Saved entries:

....

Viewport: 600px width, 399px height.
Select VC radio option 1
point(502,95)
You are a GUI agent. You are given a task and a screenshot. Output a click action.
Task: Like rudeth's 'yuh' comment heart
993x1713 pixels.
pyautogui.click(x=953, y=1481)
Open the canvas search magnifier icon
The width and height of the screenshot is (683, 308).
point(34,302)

....

• [Exercise aim]: All records above must be printed again, exactly.

• [Exercise result]:
Viewport: 600px width, 399px height.
Select VC radio option 1
point(502,95)
You are a GUI agent. You are given a task and a screenshot. Output a click action.
Task: Like rudeth's 'yuh' comment heart
993x1713 pixels.
pyautogui.click(x=953, y=1481)
Open the canvas search magnifier icon
The width and height of the screenshot is (683, 308).
point(34,302)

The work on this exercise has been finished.